Languages
Each language track (audio, descriptive audio, subtitle or closed-caption track) in the streams that Encoding Service generates has a language code assigned to it, for example eng. In the output, the language code is defined in both the track's metadata in the file and in the DASH manifest or HLS playlist ("manifest"). In the manifest, the track also usually has a display name (e.g. English).
For this to work, the service must acquire a correct language code for each language track.
Acquiring the language code
Encoding Service searches for the language code in the following places, in this order:
- Source file name.
- Source track metadata.
- Fallback language code (default
en).
If no language code was received in any of these steps, the job fails.
Language code format
The language code should be present in our table of supported languages. We support two and three-letter language codes, with culture codes, with the total length of the language code up to 6 characters, for example en, eng, en-US, es-419.
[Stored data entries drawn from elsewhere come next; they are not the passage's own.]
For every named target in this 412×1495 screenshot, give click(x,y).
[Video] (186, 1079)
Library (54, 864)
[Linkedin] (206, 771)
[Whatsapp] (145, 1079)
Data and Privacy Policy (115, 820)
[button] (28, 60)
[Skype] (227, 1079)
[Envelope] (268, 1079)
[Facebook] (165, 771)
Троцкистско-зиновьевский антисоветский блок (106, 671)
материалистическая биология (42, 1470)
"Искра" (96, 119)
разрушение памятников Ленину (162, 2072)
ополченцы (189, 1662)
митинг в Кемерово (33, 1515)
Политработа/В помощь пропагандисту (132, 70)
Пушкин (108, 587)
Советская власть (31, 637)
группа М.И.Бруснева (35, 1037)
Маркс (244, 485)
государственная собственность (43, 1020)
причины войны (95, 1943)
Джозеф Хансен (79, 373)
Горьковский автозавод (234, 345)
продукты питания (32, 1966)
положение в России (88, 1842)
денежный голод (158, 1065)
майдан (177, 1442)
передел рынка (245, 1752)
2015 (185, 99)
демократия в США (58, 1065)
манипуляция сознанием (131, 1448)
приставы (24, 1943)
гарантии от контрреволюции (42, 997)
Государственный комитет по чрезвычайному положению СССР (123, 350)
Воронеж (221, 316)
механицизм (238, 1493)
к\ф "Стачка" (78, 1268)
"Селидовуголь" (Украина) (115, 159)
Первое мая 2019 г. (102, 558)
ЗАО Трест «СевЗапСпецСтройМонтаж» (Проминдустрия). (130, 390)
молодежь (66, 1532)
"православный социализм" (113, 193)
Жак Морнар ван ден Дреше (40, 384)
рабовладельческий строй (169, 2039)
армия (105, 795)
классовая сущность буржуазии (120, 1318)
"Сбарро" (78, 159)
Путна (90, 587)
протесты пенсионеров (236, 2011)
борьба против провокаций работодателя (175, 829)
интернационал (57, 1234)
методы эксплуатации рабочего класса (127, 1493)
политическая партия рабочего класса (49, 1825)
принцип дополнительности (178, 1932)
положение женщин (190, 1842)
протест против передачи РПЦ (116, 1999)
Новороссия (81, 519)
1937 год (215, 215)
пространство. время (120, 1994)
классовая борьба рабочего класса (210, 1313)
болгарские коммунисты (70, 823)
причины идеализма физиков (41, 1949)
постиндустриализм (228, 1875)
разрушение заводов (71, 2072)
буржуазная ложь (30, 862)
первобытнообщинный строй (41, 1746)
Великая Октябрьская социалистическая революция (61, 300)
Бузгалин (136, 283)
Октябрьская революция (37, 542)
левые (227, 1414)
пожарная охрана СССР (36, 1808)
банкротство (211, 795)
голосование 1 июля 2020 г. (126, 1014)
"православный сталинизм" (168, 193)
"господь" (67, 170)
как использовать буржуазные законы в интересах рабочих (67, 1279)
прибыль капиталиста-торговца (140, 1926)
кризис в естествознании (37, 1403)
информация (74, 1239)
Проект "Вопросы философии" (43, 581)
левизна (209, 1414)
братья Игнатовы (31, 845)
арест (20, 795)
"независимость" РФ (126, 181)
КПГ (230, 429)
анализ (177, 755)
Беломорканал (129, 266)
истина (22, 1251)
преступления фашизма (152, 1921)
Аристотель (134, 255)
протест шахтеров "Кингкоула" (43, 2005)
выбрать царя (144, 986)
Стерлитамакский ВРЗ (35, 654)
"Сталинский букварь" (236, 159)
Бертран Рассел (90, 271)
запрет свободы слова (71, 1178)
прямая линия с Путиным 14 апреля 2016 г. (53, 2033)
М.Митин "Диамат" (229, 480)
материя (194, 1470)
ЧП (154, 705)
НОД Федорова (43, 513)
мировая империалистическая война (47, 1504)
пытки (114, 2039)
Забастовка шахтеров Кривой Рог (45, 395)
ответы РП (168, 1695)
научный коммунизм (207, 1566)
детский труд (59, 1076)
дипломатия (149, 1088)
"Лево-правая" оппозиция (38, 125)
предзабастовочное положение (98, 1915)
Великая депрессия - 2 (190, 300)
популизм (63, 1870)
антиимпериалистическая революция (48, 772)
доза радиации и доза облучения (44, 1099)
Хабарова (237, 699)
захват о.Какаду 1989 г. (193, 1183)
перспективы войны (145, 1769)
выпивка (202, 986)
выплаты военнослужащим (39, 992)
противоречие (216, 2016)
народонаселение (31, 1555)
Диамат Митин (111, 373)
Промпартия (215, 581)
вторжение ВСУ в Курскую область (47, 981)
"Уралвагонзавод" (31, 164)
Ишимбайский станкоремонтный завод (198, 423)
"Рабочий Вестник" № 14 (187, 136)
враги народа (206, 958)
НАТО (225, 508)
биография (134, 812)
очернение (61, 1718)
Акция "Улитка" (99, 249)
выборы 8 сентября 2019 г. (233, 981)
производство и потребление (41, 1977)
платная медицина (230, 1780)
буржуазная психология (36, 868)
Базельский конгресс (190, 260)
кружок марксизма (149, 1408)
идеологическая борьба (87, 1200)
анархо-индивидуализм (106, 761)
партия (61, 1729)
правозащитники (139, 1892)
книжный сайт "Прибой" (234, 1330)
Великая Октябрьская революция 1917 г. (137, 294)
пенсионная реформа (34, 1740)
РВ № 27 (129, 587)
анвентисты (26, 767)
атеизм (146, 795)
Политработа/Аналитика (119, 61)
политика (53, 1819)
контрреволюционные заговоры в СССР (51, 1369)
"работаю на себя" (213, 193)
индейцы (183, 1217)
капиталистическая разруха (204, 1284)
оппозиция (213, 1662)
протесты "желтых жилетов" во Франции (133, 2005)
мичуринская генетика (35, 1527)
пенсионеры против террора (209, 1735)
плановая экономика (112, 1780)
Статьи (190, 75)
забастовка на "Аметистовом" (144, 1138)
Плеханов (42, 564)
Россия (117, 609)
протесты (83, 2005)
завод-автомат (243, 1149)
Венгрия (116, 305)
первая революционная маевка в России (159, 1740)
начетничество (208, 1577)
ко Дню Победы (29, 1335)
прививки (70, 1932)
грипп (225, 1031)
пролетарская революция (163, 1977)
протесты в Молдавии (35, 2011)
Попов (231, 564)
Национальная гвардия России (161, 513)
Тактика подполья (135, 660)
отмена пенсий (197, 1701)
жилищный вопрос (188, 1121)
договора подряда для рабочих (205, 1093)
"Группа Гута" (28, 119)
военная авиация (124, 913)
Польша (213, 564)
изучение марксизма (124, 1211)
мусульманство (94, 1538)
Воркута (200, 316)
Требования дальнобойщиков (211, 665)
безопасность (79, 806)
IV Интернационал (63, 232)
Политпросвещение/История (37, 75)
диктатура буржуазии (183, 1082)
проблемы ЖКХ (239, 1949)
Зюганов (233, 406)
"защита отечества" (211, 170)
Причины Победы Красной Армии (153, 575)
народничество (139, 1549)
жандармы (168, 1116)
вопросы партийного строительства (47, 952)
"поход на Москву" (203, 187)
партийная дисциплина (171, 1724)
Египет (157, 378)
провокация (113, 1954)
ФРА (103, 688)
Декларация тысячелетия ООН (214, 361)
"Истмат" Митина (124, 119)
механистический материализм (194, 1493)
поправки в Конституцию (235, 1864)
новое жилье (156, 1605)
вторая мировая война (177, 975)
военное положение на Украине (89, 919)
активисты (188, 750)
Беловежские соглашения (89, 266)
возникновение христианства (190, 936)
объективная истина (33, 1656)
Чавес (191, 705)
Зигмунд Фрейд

It is possible to use any 2-6 character string as a language code, but depending on the player it might negatively affect the playback if the language code is not a globally recognized one. Also, if the language code is not in our list of supported languages, its display name in the manifest gets set to the same value as the language code.
By default, we fail the job if a language code is not in our list of supported languages, but this safety feature can be disabled by disabling 'Fail on Unrecognized Language Codes' in the 'Processing Profile' settings in Mosaic. When using the Encoding REST API, the same option is "FailOnUnrecognisedLanguageCodes": false in MediaMappings.
Language code in the file name
In the file name the language code can be defined by either naming the files in a certain way (recommended) or by using regex (more versatile).
Metadata
If no language code was not detected in the file name, or if the language code was unrecognized when using file naming convention, we try to detect the language code from the track metadata. A properly prepared source media usually has language codes present in the tracks' metadata, although some file formats, such as .vtt files, usually do not.
Fallback language code
If both steps fail to acquire a usable language code, we set a fallback language code to the track. By default this is set to en. You can change this value and you can also remove it. If you remove it, the job fails if no language code is acquired from the file name or the metadata.
Language code rules
To protect our users from invalid language information in the output, we impose to following rules for the language codes:
- Language code length must be 2-6 characters (this covers
de,de-DE,es-419,eng, etc). - Language code can only include the following characters:
a-z,A-Z,0-9,-- The exception is the language code in the file name when using file naming convention, in which case an underscore (
_)must be used instead of a dash.
- The exception is the language code in the file name when using file naming convention, in which case an underscore (
- Language code can only include a maximum of one
-character (not e.g.de-D-E).
These rules cannot be bypassed and if any language code violates them, the job fails.
und language code
The language code und is currently not supported. If this language code is encountered, it will not be used and the language detecting logic tries to get the language code from the next place (metadata or fallback language code).